Bien que l'Elysian n'ait jamais réussi à sortir des planches à dessin, il allait contribuer à la prochaine étape de Kloster : "nous devions augmenter la capacité aussi rapidement et efficacement que possible pour satisfaire la demande croissante.

Nous avons visité les grands navires désarmés (le United States, les italiens Rafaello et Michelangelo). Intéressants, mais nous avons atterri au Havre pour de bonnes raisons. Le France était un chef-d'œuvre de construction et du génie maritime français, une belle endormie
".

Le monde maritime a été stupéfait lorsque NCL a acquis l'ancien superliner français de 66 000 tonnes brutes, soit près de trois fois la taille de ses navires de l’époque.

Transportant 2 000 passagers par semaine, il allait devenir le premier mégaship de l'industrie, avec un théâtre grandeur nature pour les spectacles de Broadway, des spectacles de stars, des promenades sous verre avec des cafés, des boutiques et des artistes de rue, et des zones sportives pour les Jeux olympiques à bord.

Soulignant que le navire était la destination, son itinéraire de sept jours ne comprenait que Saint-Thomas et l'île des Bahamas, le navire à lui seul devenait alors la raison des vacances !

La perte colossale d’un géant visionnaire

Bien que le Phoenix n’ait jamais été construit, nombre de ses concepts ont été intégrés à la navigation de croisière et, vingt ans plus tard, l'Oasis of the Seas, a vu le jour... - DR
Bien que le Phoenix n’ait jamais été construit, nombre de ses concepts ont été intégrés à la navigation de croisière et, vingt ans plus tard, l'Oasis of the Seas, a vu le jour... - DR
Le 3 mai 1980, le navire nouvellement converti et rebaptisé Norway arrive à Oslo pour une réception tonitruante.

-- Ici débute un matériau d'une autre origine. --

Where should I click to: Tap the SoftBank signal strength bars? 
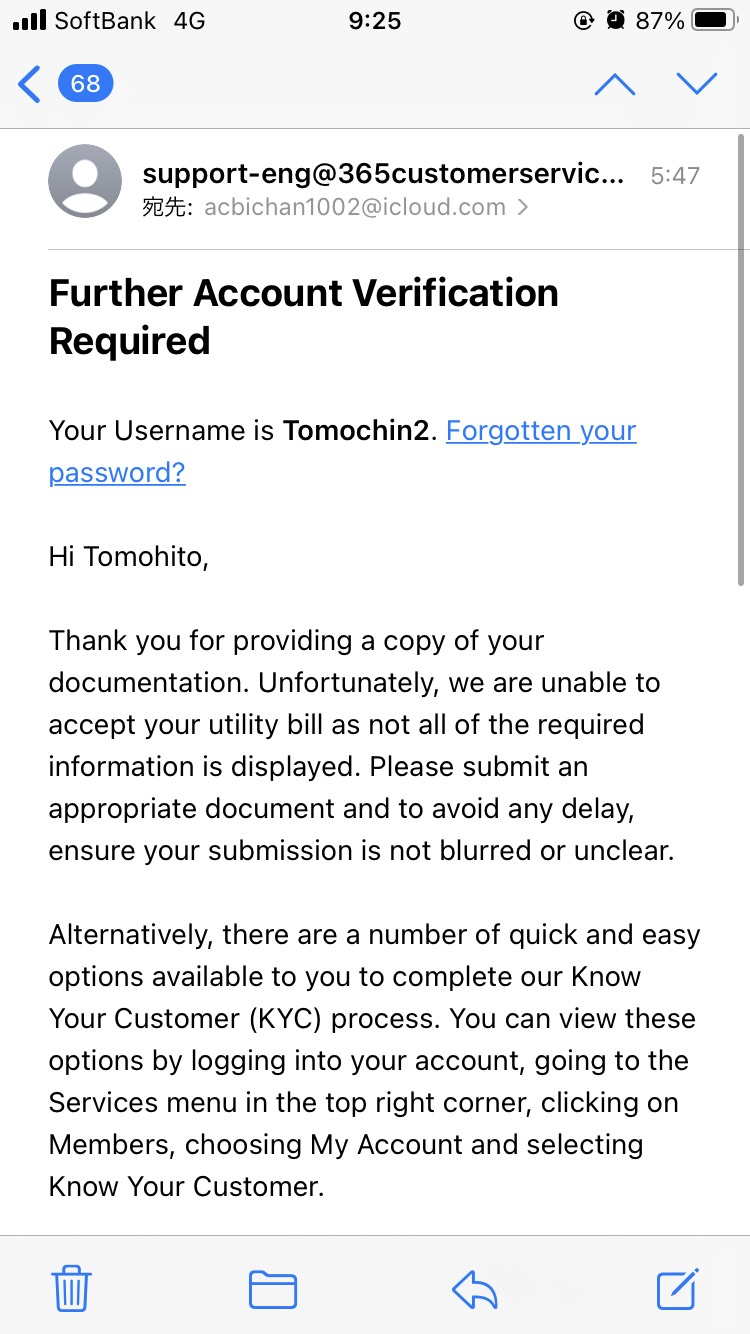point(29,20)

Cet après-midi-là, en présence du roi Olav de Norvège, une cérémonie spéciale a lieu au cours de laquelle Wesley Samuels, un steward senior né en Jamaïque, qui avait débuté à la NCL en 1966 comme garçon de cabine, hisse le drapeau des Nations unies en reconnaissance de la vision de Kloster sur le profil multiculturel du navire.

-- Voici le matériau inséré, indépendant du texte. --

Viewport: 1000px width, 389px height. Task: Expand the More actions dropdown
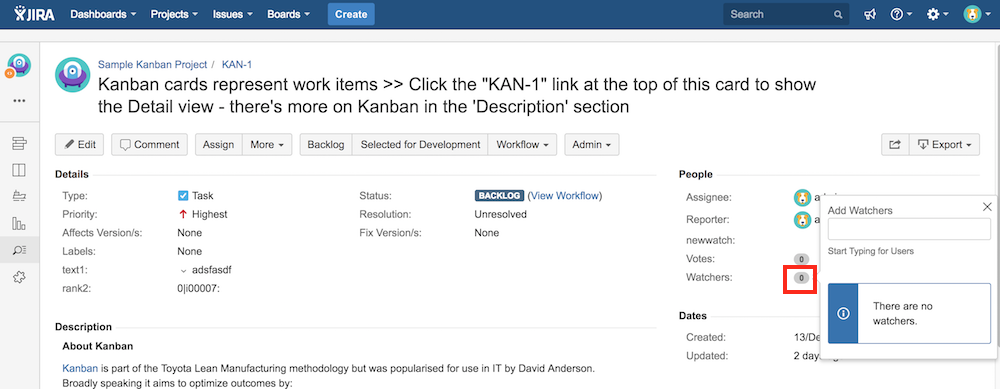pyautogui.click(x=267, y=145)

Le Norway devient le navire à bord duquel tout le monde veut naviguer, prouvant ainsi la viabilité du concept de megaship.

Il est encore aujourd’hui le plus gros succès commercial de l’industrie, quand sous pavillon français, il ne faisait que perdre de l’argent.

Avec le succès du Norway, la vision de Kloster progresse jusqu'au Phoenix, un navire de 250 000 tonnes brutes accueillant 5 200 passagers dans quatre hôtels à plusieurs niveaux avec des balcons privés.

Les installations comprennent 13 restaurants, un théâtre de 2 000 places, 30 magasins en centre-ville, un planétarium, un spa et des installations de santé avec des courts de tennis et des patins à glace, et un lagon de quatre piscines avec des plages de sable.

Le Phoenix intègre également la vision plus large de Kloster avec un campus universitaire et des espaces de réunion et d'exposition
.

"Après avoir réussi à exploiter ses ressources en transformant une compagnie maritime familiale norvégienne traditionnelle en une compagnie de croisière pionnière, le plan était de le rendre public", expliquait Kloster.

Cependant, le timing ne fonctionne pas avec les marchés financiers, si bien qu'en 1986, Knut Kloster se retire pour poursuivre le concept du Phoenix et divers autres projets qui ont permis de sensibiliser la population aux questions sociales et environnementales.

Bien que le Phoenix n’ait jamais été construit, nombre de ses concepts ont été intégrés à la navigation de croisière et, vingt ans plus tard, l'Oasis of the Seas, d'une capacité de 225 282 tonnes brutes et de 4 700 passagers, a vu le jour pour le concurrent de NCL, la seconde grande compagnie norvégienne, Royal Caribbean.

"L'industrie des croisières était une palette d'artiste qui attendait d'être peinte", explique Bruce Nierenberg. "Knut Kloster a encouragé plus d'idées novatrices que quiconque dans ce secteur."

Cinquante ans plus tard, elles ont toujours un impact. L’industrie tout entière salue dans la disparition de Knut Utstein Kloster la perte colossale d’un géant visionnaire, sauveur du France et père fondateur de la croisière moderne.